For more than 30 years, Morris Day has brought his blend of R&B, soul, funk and a frenetic stage presence to audiences across the country.
Day got his start performing alongside high-school friend Prince and became the lead vocalist of his own band — Morris Day and The Time — in the early ’80s. The band’s biggest hits — “Jungle Love” and “The Bird” — came off the album Ice Cream Castle released in July 1984, and Day garnered renown of his own later that month for his role as the foil to Prince’s The Kid in the movie “Purple Rain.”
The band broke up that same year, but Day continued to perform as a solo act and reunited with The Time in the late ’90s. They have performed at venues across the country since, and even made a cameo in the 2001 film “Jay and Silent Bob Strike Back.”
Morris Day and The Time will perform Nov. 22 at Celebrity Theatre in Phoenix.
Q: Your stage presence has a lot of energy to it. How do you keep that going?
A: I save my energy; I’m pretty low-key in my regular life. So when I get on stage, I can hit the “on” switch, and I’ve got the reserve I can tap into. … You get to my age, you have to keep things in check.
Q: You took a few years off in mid ‘90s. What’s it like to be back on the road playing?

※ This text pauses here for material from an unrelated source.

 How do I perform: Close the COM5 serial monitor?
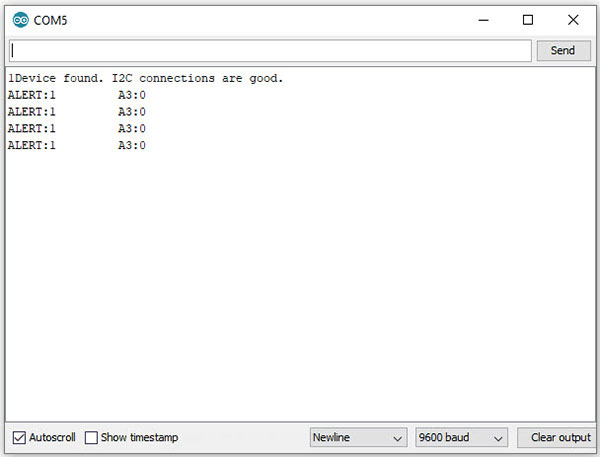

A: The time off [helped] me reconnect with the music. For a while I was doing the acting and doing different things; I felt like I was getting burnt [out], I didn’t want to go out and tour and do stuff like that. So that time off made me realize how much I really still loved the music, and it made me more thankful once we did put the band together and get out there and the phone started ringing, and it’s been ringing ever since. It makes me not take it for granted.
Q: Who has influenced your stage presence?
A: James Brown was a big influence, Elvis, somebody more standout, people like that I used to watch.
Q: It’s interesting the top artists now try to emphasize the show rather than the music they perform.
A: It’s true. When you think about it, that’s their main revenue. I don’t think records are yielding the average artist that much money anymore. But they get out there and redirect the money into their pocket instead of into the records or the record company.
Q: What do you think of the current state of your genres, especially R&B and soul?
A: I don’t really think that musicianship is the focal point anymore; it’s more about the electronics and the artist, rapper, singer, whatever. I stand accused of using computers to make music; if the power went out, I can still go in there and pick up an instrument and finish the song. If my computer crashes, I can still go finish it off and make it sound just as good, if not better. That’s where I think the industry is lacking now, which is what makes it hard for me to follow.
It’s not dependent on anything. Of course we need the electricity, but if it goes out, we’ll still be playing. You might not hear it, but we’ll still be going.